Closed GoogleCodeExporter closed 9 years ago
A pattern like, say, "s+" could conceivably match "ß" ("\N{LATIN SMALL LETTER
SHARP S}"), but the extra complexity it would introduce into the implementation
is just not worthwhile.
The rule is that a string of codepoint literals in the pattern must match a
string of codepoints in the text being searched, without 'splitting' codepoints
in either one.
Consider this: trying to match "s"+ against "ß" would mean it would have to
match the first half of the codepoint on the first iteration and the second
half of the codepoint on the second iteration.
Or this: trying to match "s[st]" against "ß" would mean it would have to match
the first half of the codepoint with the literal "s" and second half of the
codepoint with the character set "[st]".
Or this: trying to match "(s)s" against "ß" would mean it would have to
capture only the first half of the codepoint. Clearly impossible.
It's just not worth the trouble; the cost outweighs any potential benefits.
Such problems with implementation have been recognised more recently by the
Unicode Consortium.
The regex of the Perl programming language gives pretty much the same results
as the regex module. I say "pretty much" because the regex module optimises
"[s]" to "s", so "[s][s]" becomes "ss", which can then match both "ß" and
"ẞ"; Perl's regex doesn't return those particular matches.
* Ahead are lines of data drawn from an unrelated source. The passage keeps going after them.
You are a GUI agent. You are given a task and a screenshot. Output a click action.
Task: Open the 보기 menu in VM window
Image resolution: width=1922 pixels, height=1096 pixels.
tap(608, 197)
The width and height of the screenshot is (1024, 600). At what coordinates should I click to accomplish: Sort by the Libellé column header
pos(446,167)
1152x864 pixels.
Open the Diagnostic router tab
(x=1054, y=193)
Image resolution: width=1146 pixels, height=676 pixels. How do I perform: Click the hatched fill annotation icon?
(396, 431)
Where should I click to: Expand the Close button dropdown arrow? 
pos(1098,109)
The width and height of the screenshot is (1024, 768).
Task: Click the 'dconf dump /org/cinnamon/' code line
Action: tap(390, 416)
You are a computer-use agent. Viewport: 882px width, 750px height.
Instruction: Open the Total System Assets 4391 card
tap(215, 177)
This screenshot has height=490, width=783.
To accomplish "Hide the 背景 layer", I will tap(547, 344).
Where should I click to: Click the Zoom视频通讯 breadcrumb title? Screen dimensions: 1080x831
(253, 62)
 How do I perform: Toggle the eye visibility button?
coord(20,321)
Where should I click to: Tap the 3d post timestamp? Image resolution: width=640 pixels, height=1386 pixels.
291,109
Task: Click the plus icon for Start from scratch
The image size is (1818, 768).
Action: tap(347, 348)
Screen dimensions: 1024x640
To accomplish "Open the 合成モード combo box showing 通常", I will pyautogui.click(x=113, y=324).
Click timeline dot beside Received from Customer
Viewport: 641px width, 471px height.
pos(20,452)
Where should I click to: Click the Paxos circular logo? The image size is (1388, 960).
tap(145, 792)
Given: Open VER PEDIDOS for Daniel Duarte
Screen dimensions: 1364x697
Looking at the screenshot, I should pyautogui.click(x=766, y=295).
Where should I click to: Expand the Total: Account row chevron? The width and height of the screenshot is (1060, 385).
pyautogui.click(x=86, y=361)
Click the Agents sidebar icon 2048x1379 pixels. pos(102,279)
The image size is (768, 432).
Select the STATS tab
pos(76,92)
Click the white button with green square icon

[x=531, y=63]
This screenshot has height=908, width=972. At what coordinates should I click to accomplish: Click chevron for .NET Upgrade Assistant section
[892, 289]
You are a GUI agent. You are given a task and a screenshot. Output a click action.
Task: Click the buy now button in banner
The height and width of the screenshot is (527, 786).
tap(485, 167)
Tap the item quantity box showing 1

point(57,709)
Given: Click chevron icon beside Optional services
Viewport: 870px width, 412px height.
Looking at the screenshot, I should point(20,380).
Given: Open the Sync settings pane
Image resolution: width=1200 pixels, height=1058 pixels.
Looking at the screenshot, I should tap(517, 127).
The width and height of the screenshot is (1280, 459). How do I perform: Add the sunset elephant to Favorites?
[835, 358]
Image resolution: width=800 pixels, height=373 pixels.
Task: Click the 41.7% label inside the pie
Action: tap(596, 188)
So, in summary, yes, that is the expected behaviour.
Original comment by re...@mrabarnett.plus.com
on 28 Jul 2012 at 1:02
Thanks for the confirmation, I somehow suspected it and am glad I didn't
misunderstand the casefolding behaviour.
I agree, that it isn't worth the extra complexity, it would require.
regards,
vbr
Original comment by Vlastimil.Brom@gmail.com
on 28 Jul 2012 at 6:32
Original issue reported on code.google.com by
Vlastimil.Brom@gmail.com
on 27 Jul 2012 at 10:18